***** Brontekst *****

Opmerking van de Nederlandse vertaler: Dit artikel werd oorspronkelijk in het Engels gepubliceerd op 28 augustus 2019.


In het begin schiep Jehovah een tuin van voortreffelijke verrukking. Het was een paradijs van plezier genaamd Eden. God plaatste in deze prachtige tuin twee volmaakte mensen — Adam en Eva, die hij uit het stof had geschapen, dat wil zeggen — uit de elementen.

God plantte in deze tuin elke soort prachtige boom. Elk van deze bomen met zijn eigen unieke, heerlijke, levengevende kracht. Alles wat in Eden stond was gezond, mooi en aangenaam. Jehovah God besloot ook om slechts één van deze bomen aan te wijzen als zijnde zijn eigen exclusieve eigendom. De vruchten van deze boom mochten dan ook door niemand worden gegeten.

God schonk zijn aardse zoon en dochter het vermogen om hun Schepper te kunnen begrijpen en om in alle opzichten te kunnen worden zoals Hij. Blijkbaar bezocht Jehovah Eden op dagelijkse basis — alsof Hij een ontspannen wandeling maakte door de tuin, gedurende het moment dat wordt beschreven als het winderige gedeelte van de dag. Gedurende deze tijd sprak Jehovah God met Adam. Jehovah was daar ook echt daadwerkelijk aanwezig — in het Edense heiligdom.

We weten niet of Adam en Eva de enige goddelijke schepselen waren die Jehovah in het fysieke rijk had geschapen en of er behalve onze aarde ook nog andere bewoonde aardes zijn binnen het enorm uitgestrekte universum. We weten daarentegen wel dat er ook nog andere wezens bestaan die wonen in het geestenrijk. Ook weten we dat deze geestelijke wezens werden geschapen, lang voordat de eerste twee mensen werden geschapen. We hebben het dan over de engelen. Sommigen van hen zijn serafs, terwijl andere engelen cherubs zijn. Er bestaat zelfs een aartsengel genaamd Michaël.

Een bepaalde engel probeerde op een gegeven moment de plaats van Jehovah in te nemen en hij bedacht een plan om Eva te misleiden zodat zij ongehoorzaam zou worden aan God. We kennen helaas allemaal de tragische afloop van deze gebeurtenis.

Als gevolg van de rebellie van Adam en Eva verdreven Gods engelen de man en de vrouw uit de Edense tuin. Sindsdien heeft geen enkel mens ooit weer een voet in het paradijs gezet. Wat nog wel het meest tragische is van dit alles, is het feit dat God sindsdien ook niet langer meer onder ons wandelt zoals destijds wel het geval was in het paradijs.

Gelukkig verbrak Jehovah God echter niet al het contact met Adam en Eva inclusief hun zondige nakomelingen. Toch weten we wel dat sindsdien de onschuldige vader-kindrelatie tussen Jehovah en de mensen compleet werd geruïneerd. De grote aantallen mensen die afstammen van de eens zo volmaakte Adam en Eva zijn sindsdien compleet van God vervreemd geraakt.

***** Aangeleverde gegevens *****

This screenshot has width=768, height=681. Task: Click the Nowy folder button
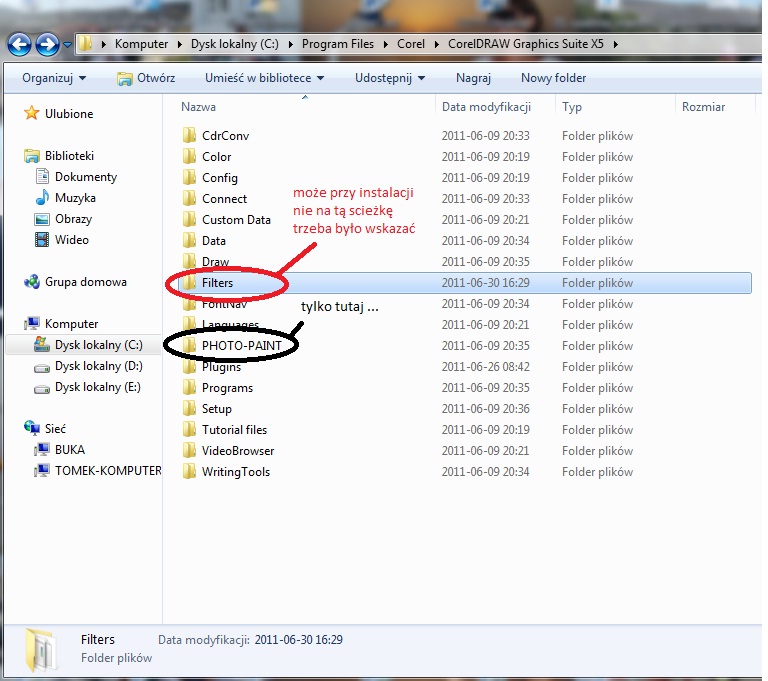pyautogui.click(x=553, y=78)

*****

Uit te voeren opdrachten:
1. Geef bij elke bewering aan of die klopt met het artikel over Eden. Antwoord met ja of nee en citeer letterlijk de woorden uit het artikel die de doorslag geven.
(a) Adam en Eva werden uit het stof geschapen.
(b) De engelen werden pas na de eerste twee mensen geschapen.
(c) Na de verdrijving uit de tuin heeft geen mens meer een voet in het paradijs gezet.
2. Beantwoord deze vragen met gegevens uit het artikel over Eden.
(a) Hoe heette de tuin die Jehovah schiep?
(b) Welke aartsengel wordt bij naam genoemd?
(c) Op welke datum verscheen het artikel oorspronkelijk in het Engels?
3. Herhaal letterlijk het deel van het artikel over Eden dat begint met de woorden "Als gevolg van" en eindigt met "God vervreemd geraakt.".
Baseer je alleen op het artikel over Eden.

Antwoorden per opdracht:
1.
(a) Ja: "die hij uit het stof had geschapen"
(b) Nee: "deze geestelijke wezens werden geschapen, lang voordat de eerste twee mensen werden geschapen"
(c) Ja: "Sindsdien heeft geen enkel mens ooit weer een voet in het paradijs gezet."

2.
(a) Eden
(b) Michaël
(c) 28 augustus 2019

3.
Als gevolg van de rebellie van Adam en Eva verdreven Gods engelen de man en de vrouw uit de Edense tuin. Sindsdien heeft geen enkel mens ooit weer een voet in het paradijs gezet. Wat nog wel het meest tragische is van dit alles, is het feit dat God sindsdien ook niet langer meer onder ons wandelt zoals destijds wel het geval was in het paradijs.

Gelukkig verbrak Jehovah God echter niet al het contact met Adam en Eva inclusief hun zondige nakomelingen. Toch weten we wel dat sindsdien de onschuldige vader-kindrelatie tussen Jehovah en de mensen compleet werd geruïneerd. De grote aantallen mensen die afstammen van de eens zo volmaakte Adam en Eva zijn sindsdien compleet van God vervreemd geraakt.